The last time Christopher Nolan put out a Batman movie, the early reviews were nearly all raves. Then David Edelstein, formerly of Slate and now the film critic for New York Magazine, expressed some reservations, pointing out, for instance, that the movie's twists "play as if they’d been penned by Oxford philosophy majors trying to tone up a piece of American pop." Which is true, by the way. But many Batman fanboys, who, for the most part, had not actually seen the movie yet, unleashed a wave of online vitriol at the critic.
This time around, the first negative review for a Christopher Nolan Batman movie—The Dark Knight Rises, of course, which comes out on Friday—has been published by Marshall Fine, and the response to that review apparently crashed his server. So says Matt Atchity, the editor-in-chief of Rotten Tomatoes, who has published an open letter on that site entitled "The Dark Knight Rises—This Is Why We Can't Have Nice Things."

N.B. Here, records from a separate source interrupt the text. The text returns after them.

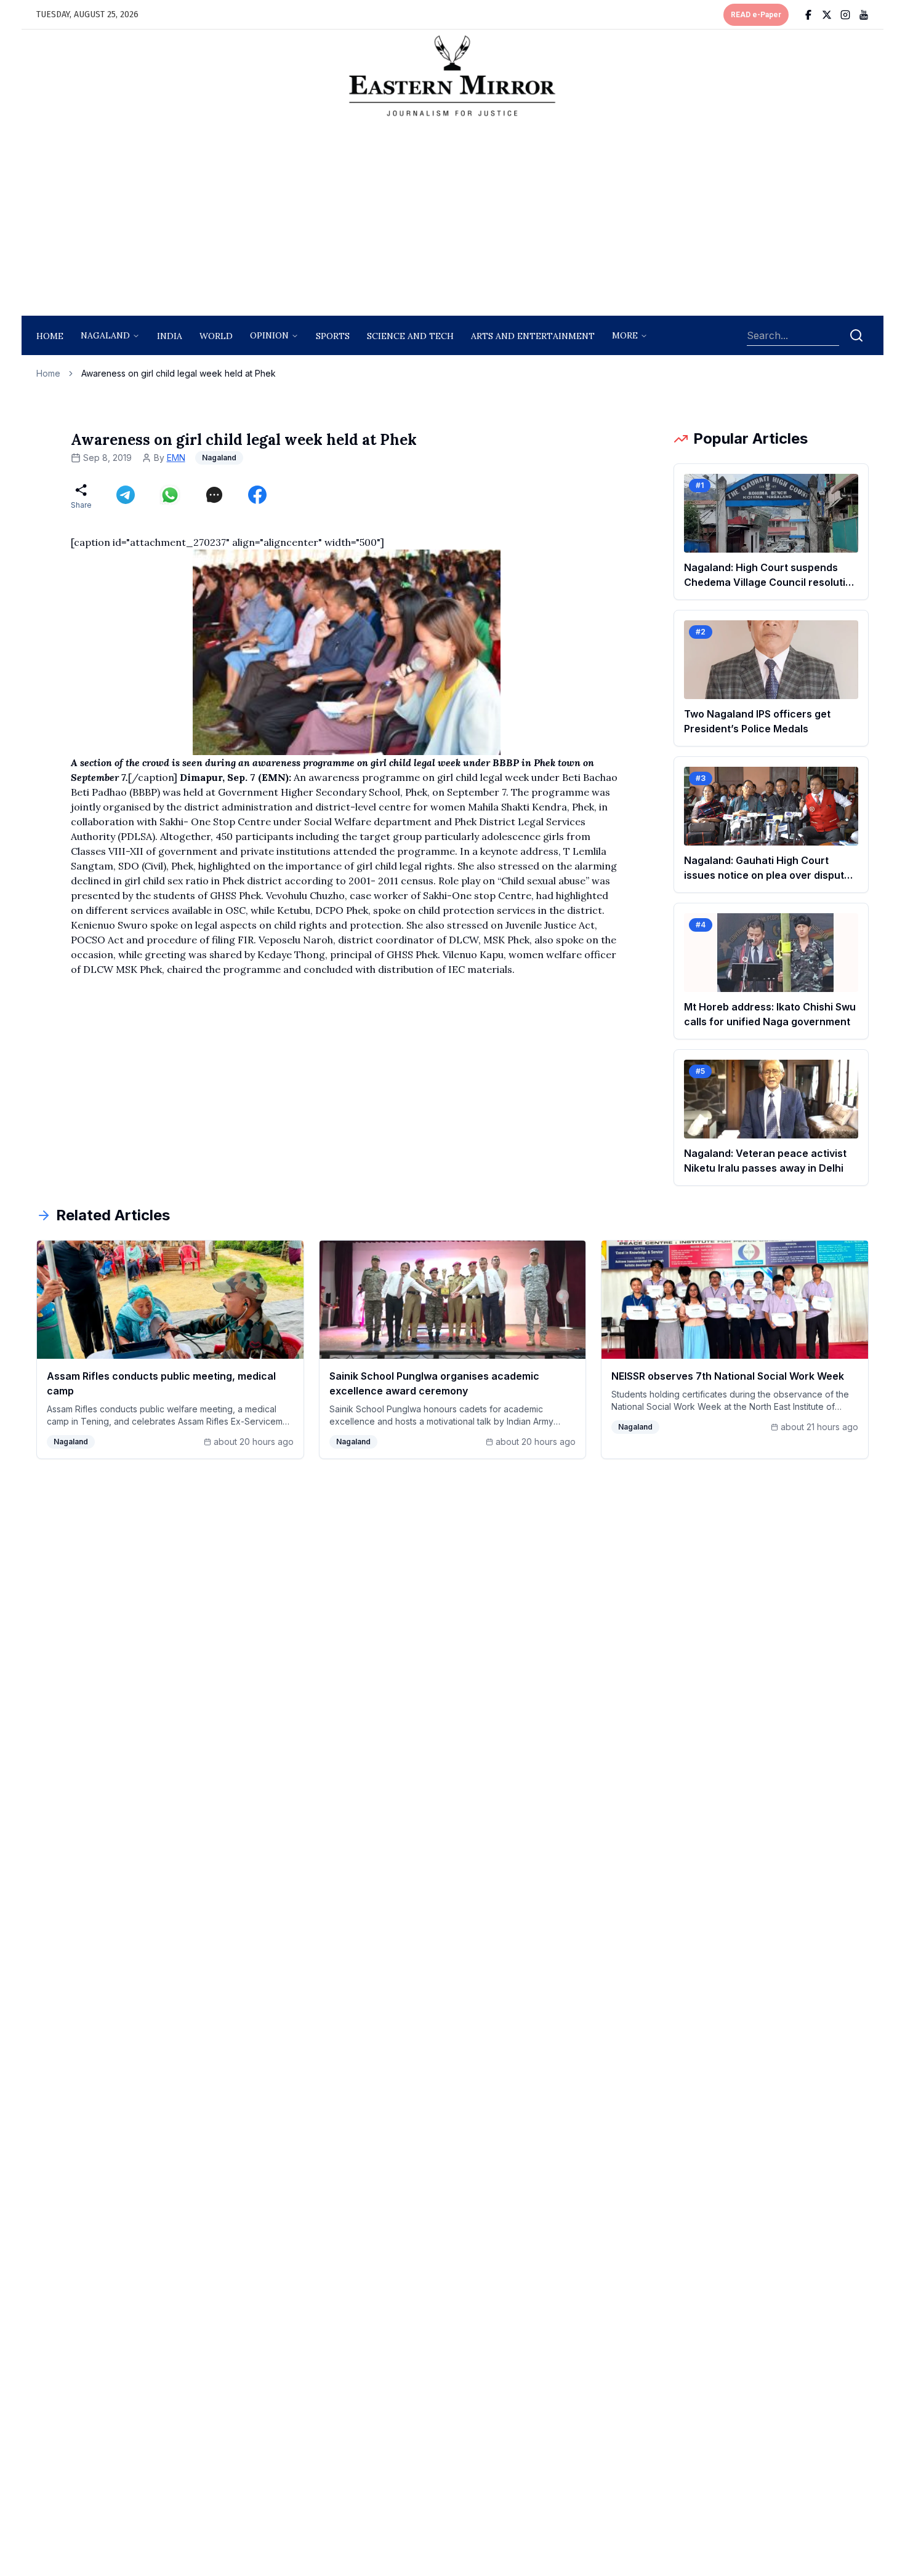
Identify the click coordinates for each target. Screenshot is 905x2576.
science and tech (410, 336)
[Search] (856, 335)
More (625, 335)
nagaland (105, 335)
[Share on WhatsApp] (169, 494)
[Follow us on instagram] (845, 15)
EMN (176, 457)
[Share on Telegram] (125, 495)
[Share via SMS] (214, 495)
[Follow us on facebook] (808, 15)
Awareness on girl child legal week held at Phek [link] (178, 373)
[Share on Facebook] (257, 495)
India (169, 336)
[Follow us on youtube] (864, 15)
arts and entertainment (533, 336)
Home (49, 336)
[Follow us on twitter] (827, 15)
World (216, 336)
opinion (269, 335)
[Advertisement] (452, 220)
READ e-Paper (756, 14)
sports (333, 336)
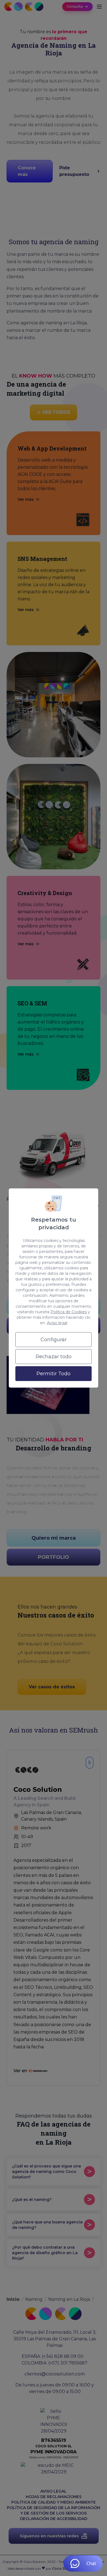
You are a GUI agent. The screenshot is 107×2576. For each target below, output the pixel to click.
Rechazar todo (54, 1357)
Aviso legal (57, 1322)
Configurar (54, 1340)
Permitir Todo (53, 1374)
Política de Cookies (68, 1311)
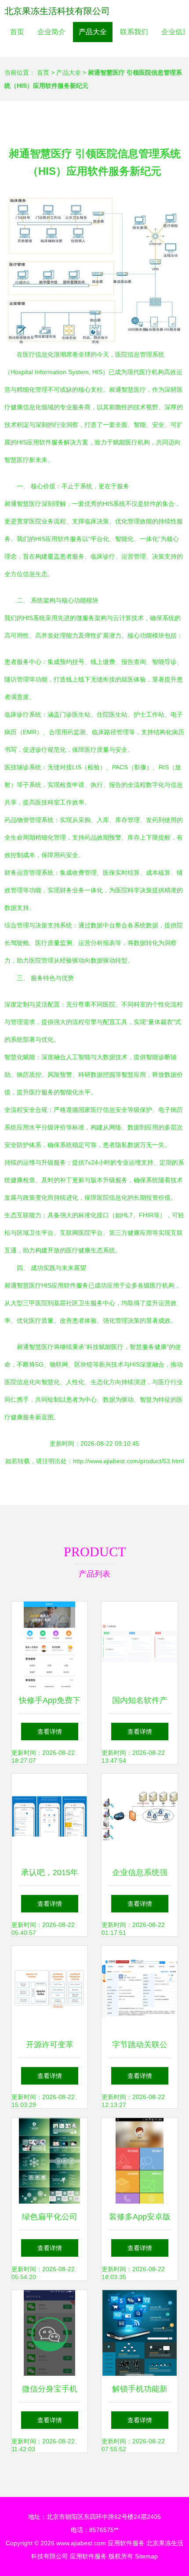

As Atchity explains, the link to Fine's review has been removed from Rotten Tomatoes, at Fine's request, so the critic can get his own site working again—but the review itself is still counted in the Rotten Tomatoes score for the movie. And after explaining that site editors would be carefully policing comments on the Dark Knight Rises page, Atchity added an update saying that comments on that page have now been disabled.
Meanwhile, another critic decided to troll the fanboys, by posting a fake review link with the bogus pull-quote "The Dark Knight Rises is easily the most disappointing Batman movie so far—and I'm including Schumacher's Batman & Robin in that statement." The same critic, Eric D. Snider, did something similar when the last Batman was imminent; this time, Atchity has responded by removing that critic's reviews from the Tomatometer. (As Snider explains on his own site, such links and quotes are frequently provided by the critics themselves, and not by anyone on the Rotten Tomatoes staff.)
Fortunately no one from the movie itself has jumped in to call for action against the dissenting critics (the film has since received its second negative review), but maybe the cast is just waiting for The New York Times to weigh in before such drastic measures are taken. Or maybe the cast of The Dark Knight Rises—unlike at least one actor from another superhero movie I could name—recognizes that critics should be allowed to respond freely and independently to the movies they see, even if their opinions don't match everyone else's.